■ Text extract
□ □ □ □ □ □ □
# Complex Wave Packet Dynamics Induced by Marangoni Stresses

**Authors:** Ruofan Shi, Vignesh Thammanna Gurumurthy, Robert D. Tilton, Stephen Garoff

PMC · DOI: 10.1021/acs.iecr.5c02378 · Industrial & Engineering Chemistry Research · 2025-07-11

## TL;DR

This paper studies how surfactant-laden drops spread on thick films, revealing new wave dynamics caused by Marangoni stresses.

## Contribution

The study identifies previously unobserved wave merging and splitting phenomena during surfactant-driven Marangoni spreading.

## Key findings

- Wave merging near the deposition point occurs early during surfactant drop spreading.
- Splitting of the innermost wave happens later due to speed differences between surfactant front and wave.
- These dynamics are specific to low viscosity thick subphases and not observed with pure fluid drops.
□ □ □ □ □ □ □
■ Extracted data
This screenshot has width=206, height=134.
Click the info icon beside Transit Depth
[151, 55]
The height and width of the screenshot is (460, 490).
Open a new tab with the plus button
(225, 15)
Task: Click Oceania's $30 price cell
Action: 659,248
□ □ □ □ □ □ □
■ Written request 1
According to the paper summary, what happens to the innermost wave later in the spreading?
■ Written request 2
Rewrite everything from "This paper studies" down to "front and wave." in the paper summary, swapping "surfactant" for "soap" each time it appears.

■ Response 1
It splits, because the surfactant front and the wave move at different speeds.

■ Response 2
This paper studies how soap-laden drops spread on thick films, revealing new wave dynamics caused by Marangoni stresses.

## Contribution

The study identifies previously unobserved wave merging and splitting phenomena during soap-driven Marangoni spreading.

## Key findings

- Wave merging near the deposition point occurs early during soap drop spreading.
- Splitting of the innermost wave happens later due to speed differences between soap front and wave.